- Focus on the wildly important goal.
- Create a compelling scoreboard.
- Translate lofty goals into action.
- Hold everyone accountable all of the time.
In this column, I will explain the first discipline.
There’s a key principle that many fail to understand, hampering their ability to perform. According to science writer Nigel Calder (“The Mind of Man”), one of the most self-evident characteristics of the conscious mind is that the mind attends to one thing at a time. A person wearing spectacles with one green and one red lens will see either green or red, but never some grayish combination of the two.
Suppose you have an 80 percent chance of achieving a particular goal with excellence. Add a second goal to that first goal, and your chances of achieving both drop to 64 percent. Keep adding goals, and the probability of achieving them plunges steeply. Juggle five goals at once, and you have only a 33 percent chance of getting excellent results.
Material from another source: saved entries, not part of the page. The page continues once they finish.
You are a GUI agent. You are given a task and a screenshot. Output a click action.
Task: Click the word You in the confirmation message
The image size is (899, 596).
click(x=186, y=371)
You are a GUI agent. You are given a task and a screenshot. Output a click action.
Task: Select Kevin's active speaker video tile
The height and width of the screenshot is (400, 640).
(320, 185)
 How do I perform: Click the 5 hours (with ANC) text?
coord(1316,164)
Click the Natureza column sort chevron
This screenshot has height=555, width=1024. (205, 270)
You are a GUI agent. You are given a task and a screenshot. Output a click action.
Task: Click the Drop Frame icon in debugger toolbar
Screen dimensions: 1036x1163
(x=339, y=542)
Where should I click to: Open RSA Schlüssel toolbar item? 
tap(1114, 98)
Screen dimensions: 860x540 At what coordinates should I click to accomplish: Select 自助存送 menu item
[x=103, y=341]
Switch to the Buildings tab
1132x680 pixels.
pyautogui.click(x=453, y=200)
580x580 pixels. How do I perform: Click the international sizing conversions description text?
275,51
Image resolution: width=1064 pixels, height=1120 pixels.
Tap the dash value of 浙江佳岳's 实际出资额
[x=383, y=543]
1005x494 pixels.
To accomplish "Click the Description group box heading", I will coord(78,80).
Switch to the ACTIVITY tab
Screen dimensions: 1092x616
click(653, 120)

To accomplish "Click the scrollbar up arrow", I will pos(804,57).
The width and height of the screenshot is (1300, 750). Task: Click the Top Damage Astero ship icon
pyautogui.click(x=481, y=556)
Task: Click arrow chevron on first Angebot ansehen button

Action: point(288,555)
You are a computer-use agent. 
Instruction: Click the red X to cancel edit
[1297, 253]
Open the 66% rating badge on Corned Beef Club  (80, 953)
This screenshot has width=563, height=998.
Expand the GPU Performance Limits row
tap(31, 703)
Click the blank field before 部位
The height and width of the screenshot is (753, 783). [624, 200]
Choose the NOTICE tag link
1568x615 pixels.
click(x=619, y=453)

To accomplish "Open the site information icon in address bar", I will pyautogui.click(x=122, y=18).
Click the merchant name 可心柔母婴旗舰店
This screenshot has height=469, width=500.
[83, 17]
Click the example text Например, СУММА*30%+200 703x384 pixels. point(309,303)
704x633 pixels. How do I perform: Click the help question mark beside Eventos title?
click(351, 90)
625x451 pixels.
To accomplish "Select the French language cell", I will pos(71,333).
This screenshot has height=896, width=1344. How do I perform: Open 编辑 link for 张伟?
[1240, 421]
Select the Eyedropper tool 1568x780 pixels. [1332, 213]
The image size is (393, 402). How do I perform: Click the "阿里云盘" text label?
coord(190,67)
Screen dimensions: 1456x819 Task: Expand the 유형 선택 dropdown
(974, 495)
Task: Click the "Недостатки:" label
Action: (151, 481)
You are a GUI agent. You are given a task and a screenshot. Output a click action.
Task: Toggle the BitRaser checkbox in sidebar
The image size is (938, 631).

How vital it is, then, to focus diligently and intensely on only a few crucial goals. While many of our work goals are important, only a few qualify as wildly important. A wildly important goal carries serious consequences. Failure to achieve this goal renders other achievements relatively inconsequential.
Consider the situation of the air traffic controller. At any moment, hundreds of airplanes are in the air, and all of them are important. But the controller cannot focus on all of them at once. Her job is to land them one at a time, and to do so flawlessly. Every organization is in a similar position. Few can afford the luxury of divided attention; some goals simply must be landed.
How do we know which goals are wildly important? The first step in achieving the crucial goal is to clearly define it. Which goals bring the most leverage in terms of strategic, stakeholder and economic priorities? All potential goals should pass through these three screens.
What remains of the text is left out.